Wednesday 1 February 2017

ARRIVAL and BLADE RUNNER 2049 director signs on for new DUNE movie

Denis Villeneuve, the director of Arrival and this year's Blade Runner 2049, has signed on to direct the new Dune movie for Legendary Pictures.


The news hasn't been officially confirmed through Villenueve or his representatives, but Brian Herbert, son of the late Frank Herbert and a member of the rights-owning estate, confirmed the news via Twitter.

Legendary purchased both TV and film rights to the Dune novels after Paramount let them lapse last year. It sounds like the plan is to lead with a film or multi-film adaptation of at least Dune and perhaps its immediate sequels (Dune Messiah and Children of Dune), and use a TV show to flesh out the larger universe, which includes four later books by Frank Herbert set thousands of years after the events of the original trilogy, and a lengthy series of prequels and side-novels written by Brian Herbert with Kevin J. Anderson. These later novels have been critically slated and many Dune fans do not regard them as canon.

Dune was previously adapted as a movie in 1984 by David Lynch, which was praised for its art design, excellent casting, music and general atmosphere, but criticised for its confusing storyline. There was also a SyFy mini-series in 2000 which was better-received for its clearer storytelling but suffered from poor production values (including, ludicrously, having to film the desert scenes on a soundstage). There was a sequel mini-series in 2003 which adapted Dune Messiah and Children of Dune.
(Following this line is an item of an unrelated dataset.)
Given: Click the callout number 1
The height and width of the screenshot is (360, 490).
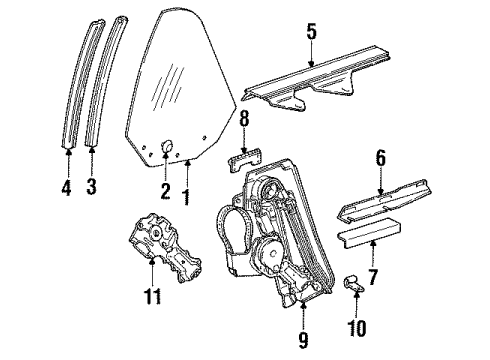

Villeneuve is an excellent director, but I must admit that film is not a natural home for Dune, which is far too big a novel to be adapted by itself, let alone its five sequels. I'd much rather have seen a big-budget HBO series. However, it may be possible to adapt Dune more effectively as two films shot back-to-back, and I hope this is the path Legendary takes.

I suspect we won't see the film until late 2019 or early 2020 at the earliest.

6 comments:

Anonymous said...

Very excited for this. The guy is one of the most exciting directors on the planet right now. The term "critically slated" - is that a typo? Is slated a synonym for "panned"? I haven't heard that term before and wasn't sure what you meant exactly.

Adam Whitehead said...

"Slated" is a common UK term for "panned", yes.

Joseph Evans said...

I think a Dune adaptation is always going to be a very difficult thing to pull off. The setting pretty much demands a high budget, but the books themselves are as much about Herbert's philosophical ideas on religion and power-structures, the environment, and human advancement as they are about giant worms and sci-fi battles-- so that doing them justice means leaving in a lot of stuff that mass audiences will probably find boring.

That being said, however, I think that if anyone can succeed in walking that fine line between smart and thoughtful and exciting and crowd-pleasing, it's Denis Villeneuve.

Unknown said...

Interesting. A long time since I read it but I think it would be possible to make three films out of the three parts of the original novel, DUNE. Maybe five films including MESSIAH and CHILDREN.

Anonymous said...

No less than SIX films will suffice!

Unknown said...

I am one of the people that enjoyed Lynch's Dune and felt it was in the spirit of the book. The later adaptation, which was almost word for word from the book, didn't feel half as intimately connected to the book. Yes, a TV adaptation would have been grand, but I don't think people would crowd to watch it. Instead a (well) distilled version, focusing on the inner dialogues and the extreme conditions and abilities people have would work just as well.